So here I am in bed. Which is honestly one of my favorite places to be, I suppose I should try to enjoy it while I’m here. I am missing being outside terribly though. Sometimes I open the window above my bed just a crack and close my eyes and drink in the crisp fresh air. My dear sister got me one of those things for under your laptop to keep it from overheating so that I can have it here with me, which is very nice. And since we still haven’t moved up into our bedroom, my bed is right next to French doors which open up to the dining room and the whole main living space, so I’m still in the middle of all the action. Yesterday I even started teaching from bed. Luckily none of the kids have discovered that all they need to do to thwart me is to pretend that they can’t find the books I need.
All of this is not particularly easy on everyone. Poor Steve especially, trying to work and run a household as well. For the kids it means more work, but so far they’ve all been eager messengers, running about the house to fetch whatever I might need. And while it’s true that they might have to fix their own breakfast or heat up some leftovers for lunch, the exchange is that I’m here all the time, not running around busy with my own stuff. Which allows for regular games and book reading and cuddles and all that good stuff. The two little ones just bring all of their play things in here and set up elaborate playscapes all around me. Camping has been the latest thing with the two of them feeding me food prepared on a make-shift block camp stove. At the end of the day we have to excavate the bed just to find places for everyone to sleep.

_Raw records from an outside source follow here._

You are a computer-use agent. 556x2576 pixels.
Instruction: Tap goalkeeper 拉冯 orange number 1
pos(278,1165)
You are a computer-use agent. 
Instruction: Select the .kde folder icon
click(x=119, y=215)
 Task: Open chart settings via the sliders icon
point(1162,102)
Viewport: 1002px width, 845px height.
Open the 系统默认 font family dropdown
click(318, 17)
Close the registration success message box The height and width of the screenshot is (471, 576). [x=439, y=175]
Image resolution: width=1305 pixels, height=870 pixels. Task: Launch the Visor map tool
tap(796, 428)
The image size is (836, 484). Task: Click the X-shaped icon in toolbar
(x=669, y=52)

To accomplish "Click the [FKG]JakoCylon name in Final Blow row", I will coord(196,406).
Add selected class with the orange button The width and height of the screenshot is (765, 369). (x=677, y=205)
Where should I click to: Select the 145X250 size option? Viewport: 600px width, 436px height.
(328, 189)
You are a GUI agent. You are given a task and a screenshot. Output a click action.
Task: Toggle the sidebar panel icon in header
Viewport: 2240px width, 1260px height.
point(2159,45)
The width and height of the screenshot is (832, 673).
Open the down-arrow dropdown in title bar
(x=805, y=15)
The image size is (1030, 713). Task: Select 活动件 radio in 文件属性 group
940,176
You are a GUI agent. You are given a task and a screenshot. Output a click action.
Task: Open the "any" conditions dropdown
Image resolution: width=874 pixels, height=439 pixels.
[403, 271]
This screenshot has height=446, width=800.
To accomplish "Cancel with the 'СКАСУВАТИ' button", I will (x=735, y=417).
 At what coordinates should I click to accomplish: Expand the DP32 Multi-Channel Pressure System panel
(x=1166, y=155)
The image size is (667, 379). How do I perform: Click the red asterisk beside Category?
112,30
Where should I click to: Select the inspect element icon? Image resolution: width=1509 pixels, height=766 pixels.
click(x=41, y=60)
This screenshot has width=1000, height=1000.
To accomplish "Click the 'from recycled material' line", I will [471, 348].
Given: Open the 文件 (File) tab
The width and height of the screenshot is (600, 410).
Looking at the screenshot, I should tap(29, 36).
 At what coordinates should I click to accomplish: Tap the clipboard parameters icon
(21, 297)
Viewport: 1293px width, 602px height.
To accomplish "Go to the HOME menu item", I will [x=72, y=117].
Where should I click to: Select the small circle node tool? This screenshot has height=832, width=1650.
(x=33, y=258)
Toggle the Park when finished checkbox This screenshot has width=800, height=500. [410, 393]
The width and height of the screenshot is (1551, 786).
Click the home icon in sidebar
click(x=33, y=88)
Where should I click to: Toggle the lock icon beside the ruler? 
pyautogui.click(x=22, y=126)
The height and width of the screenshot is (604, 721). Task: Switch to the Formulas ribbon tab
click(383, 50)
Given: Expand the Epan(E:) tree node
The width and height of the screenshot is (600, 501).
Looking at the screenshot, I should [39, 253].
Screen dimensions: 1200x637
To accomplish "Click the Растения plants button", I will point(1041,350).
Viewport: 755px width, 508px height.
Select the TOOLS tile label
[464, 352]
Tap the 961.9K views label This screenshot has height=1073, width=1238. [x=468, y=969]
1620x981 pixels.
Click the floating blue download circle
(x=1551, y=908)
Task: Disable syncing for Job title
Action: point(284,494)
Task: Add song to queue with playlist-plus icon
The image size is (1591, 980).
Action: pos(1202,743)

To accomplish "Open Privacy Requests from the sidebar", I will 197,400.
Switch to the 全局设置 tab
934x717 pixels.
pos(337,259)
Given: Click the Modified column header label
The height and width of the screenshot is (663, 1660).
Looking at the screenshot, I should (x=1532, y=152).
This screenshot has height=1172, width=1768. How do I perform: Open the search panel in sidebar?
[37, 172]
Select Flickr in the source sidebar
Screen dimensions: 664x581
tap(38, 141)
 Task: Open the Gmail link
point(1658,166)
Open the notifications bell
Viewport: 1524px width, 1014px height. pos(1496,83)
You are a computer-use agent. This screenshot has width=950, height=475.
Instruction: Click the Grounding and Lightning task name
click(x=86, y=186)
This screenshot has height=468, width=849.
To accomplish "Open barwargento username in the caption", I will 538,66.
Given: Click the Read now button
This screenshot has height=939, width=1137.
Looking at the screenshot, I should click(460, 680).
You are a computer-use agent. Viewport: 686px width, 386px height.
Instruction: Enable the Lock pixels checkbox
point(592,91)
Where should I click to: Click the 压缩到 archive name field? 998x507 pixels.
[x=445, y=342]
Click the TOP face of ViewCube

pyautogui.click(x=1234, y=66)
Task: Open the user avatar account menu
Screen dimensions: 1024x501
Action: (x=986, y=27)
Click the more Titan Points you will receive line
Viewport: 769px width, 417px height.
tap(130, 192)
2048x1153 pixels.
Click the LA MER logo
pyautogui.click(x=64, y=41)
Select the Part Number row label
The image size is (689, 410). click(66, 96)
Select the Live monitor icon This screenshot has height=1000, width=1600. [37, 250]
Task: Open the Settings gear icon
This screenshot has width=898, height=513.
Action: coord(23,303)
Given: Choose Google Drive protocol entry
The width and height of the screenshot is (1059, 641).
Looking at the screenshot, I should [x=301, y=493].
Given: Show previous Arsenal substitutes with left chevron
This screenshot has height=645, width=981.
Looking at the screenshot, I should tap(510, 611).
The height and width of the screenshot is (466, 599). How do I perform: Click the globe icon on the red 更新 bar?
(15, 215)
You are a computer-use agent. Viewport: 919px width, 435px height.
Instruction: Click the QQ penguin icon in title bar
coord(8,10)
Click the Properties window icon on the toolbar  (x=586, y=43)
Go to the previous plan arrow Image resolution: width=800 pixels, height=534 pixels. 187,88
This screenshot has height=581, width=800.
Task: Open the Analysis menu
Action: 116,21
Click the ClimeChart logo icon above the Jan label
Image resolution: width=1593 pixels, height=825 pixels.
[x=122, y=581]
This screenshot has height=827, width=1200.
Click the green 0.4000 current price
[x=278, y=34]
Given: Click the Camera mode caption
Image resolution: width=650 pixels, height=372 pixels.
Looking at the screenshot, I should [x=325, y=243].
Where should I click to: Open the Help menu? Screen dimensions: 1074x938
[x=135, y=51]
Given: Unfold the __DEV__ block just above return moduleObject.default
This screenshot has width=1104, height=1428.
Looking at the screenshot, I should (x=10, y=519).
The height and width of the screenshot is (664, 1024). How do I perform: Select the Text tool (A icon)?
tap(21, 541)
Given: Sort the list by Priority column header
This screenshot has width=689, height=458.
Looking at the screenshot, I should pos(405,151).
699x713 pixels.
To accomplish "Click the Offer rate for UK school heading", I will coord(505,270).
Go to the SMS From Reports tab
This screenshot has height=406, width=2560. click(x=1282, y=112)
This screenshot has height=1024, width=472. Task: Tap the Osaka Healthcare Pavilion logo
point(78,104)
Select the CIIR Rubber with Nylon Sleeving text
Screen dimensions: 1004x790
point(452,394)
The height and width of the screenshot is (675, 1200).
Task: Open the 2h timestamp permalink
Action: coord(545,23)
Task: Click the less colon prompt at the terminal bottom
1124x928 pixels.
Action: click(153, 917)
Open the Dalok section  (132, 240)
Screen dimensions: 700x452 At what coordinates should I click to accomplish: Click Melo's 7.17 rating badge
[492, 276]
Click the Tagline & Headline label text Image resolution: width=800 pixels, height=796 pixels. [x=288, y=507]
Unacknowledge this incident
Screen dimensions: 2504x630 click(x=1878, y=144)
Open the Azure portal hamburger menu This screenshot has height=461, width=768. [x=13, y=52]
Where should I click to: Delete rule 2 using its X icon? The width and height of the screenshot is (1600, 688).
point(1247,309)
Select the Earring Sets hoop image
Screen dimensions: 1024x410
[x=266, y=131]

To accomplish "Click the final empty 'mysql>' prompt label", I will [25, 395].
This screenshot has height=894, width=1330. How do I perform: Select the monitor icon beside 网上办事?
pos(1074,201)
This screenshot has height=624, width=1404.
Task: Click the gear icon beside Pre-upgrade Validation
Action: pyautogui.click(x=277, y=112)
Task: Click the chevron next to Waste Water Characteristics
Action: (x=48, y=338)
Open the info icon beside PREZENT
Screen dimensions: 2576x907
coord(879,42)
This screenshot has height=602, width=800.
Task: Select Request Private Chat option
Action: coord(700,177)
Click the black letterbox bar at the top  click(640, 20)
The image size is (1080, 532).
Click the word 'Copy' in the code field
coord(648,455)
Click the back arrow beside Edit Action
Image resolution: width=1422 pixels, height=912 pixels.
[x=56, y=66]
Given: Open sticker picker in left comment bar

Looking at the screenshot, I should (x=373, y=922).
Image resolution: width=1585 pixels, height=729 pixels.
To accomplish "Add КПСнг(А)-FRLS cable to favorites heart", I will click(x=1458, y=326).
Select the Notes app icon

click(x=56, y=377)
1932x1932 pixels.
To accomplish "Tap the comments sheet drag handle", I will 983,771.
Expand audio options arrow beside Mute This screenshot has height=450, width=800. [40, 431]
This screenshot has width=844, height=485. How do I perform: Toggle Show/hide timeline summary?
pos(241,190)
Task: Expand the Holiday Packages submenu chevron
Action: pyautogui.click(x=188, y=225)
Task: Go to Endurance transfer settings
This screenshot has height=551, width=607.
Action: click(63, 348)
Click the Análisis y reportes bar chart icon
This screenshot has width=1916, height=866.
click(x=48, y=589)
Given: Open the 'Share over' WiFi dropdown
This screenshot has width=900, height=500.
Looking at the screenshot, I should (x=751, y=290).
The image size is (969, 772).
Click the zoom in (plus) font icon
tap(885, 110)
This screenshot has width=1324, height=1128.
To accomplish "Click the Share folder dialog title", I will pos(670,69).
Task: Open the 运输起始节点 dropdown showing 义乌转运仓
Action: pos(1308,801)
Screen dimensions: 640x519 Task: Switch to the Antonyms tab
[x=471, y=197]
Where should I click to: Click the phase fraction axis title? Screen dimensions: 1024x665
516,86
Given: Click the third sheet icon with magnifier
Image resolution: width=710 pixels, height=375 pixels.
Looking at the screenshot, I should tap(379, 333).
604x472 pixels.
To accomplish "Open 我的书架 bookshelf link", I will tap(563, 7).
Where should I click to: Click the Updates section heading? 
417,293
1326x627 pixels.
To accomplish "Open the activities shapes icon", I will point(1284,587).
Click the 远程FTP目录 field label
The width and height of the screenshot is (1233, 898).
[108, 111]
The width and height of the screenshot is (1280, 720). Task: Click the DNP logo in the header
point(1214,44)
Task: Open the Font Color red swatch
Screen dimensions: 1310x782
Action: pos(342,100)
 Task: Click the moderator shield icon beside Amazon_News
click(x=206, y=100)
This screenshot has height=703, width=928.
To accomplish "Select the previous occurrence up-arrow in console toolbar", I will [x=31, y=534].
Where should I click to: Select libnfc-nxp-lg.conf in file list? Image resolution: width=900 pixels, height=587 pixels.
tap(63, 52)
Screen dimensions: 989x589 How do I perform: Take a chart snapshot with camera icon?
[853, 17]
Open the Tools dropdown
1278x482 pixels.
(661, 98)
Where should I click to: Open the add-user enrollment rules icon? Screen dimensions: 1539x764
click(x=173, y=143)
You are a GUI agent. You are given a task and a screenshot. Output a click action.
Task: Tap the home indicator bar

You would think I’d be getting a lot of knitting done, but I’ve not knitted a stitch. My head isn’t in it. When I’m well enough I’m playing with or reading to the kids and when the pain is bad I really can’t think about much of anything. In the times in between I try to rest as best as I can.
I’ve re-painted this room in my head about a hundred times now. Sometimes I’m uncomfortable and I can’t sleep and I obsess on some silly little thing that I’ll probably never go through with, like finding the perfect horse fabric for a project for Elijah or picking myself out a birthday dress that when it comes down to it I’ll never buy, or sifting through wallpaper styles for the upstairs linen closet, which will almost certainly remain painted. At those times my pinterest boards explode with seemingly random things in great abundance. Though I did make the birthday dress board a secret one because it seemed extra silly somehow.
So many things that I had planned this season didn’t turn out. The special pictures of my two birthday babies never happened. Just laying and watching them open their gifts was about all I could offer. But yesterday morning they were playing in bed next to me and I managed to get a few shots. Two days late, but it will have to do.
Iain Alexander age:13
Màiri Rose Irene age: 4
And tonight Steve promised that he would try to get their measurements up on the board in our pantry. Life goes on.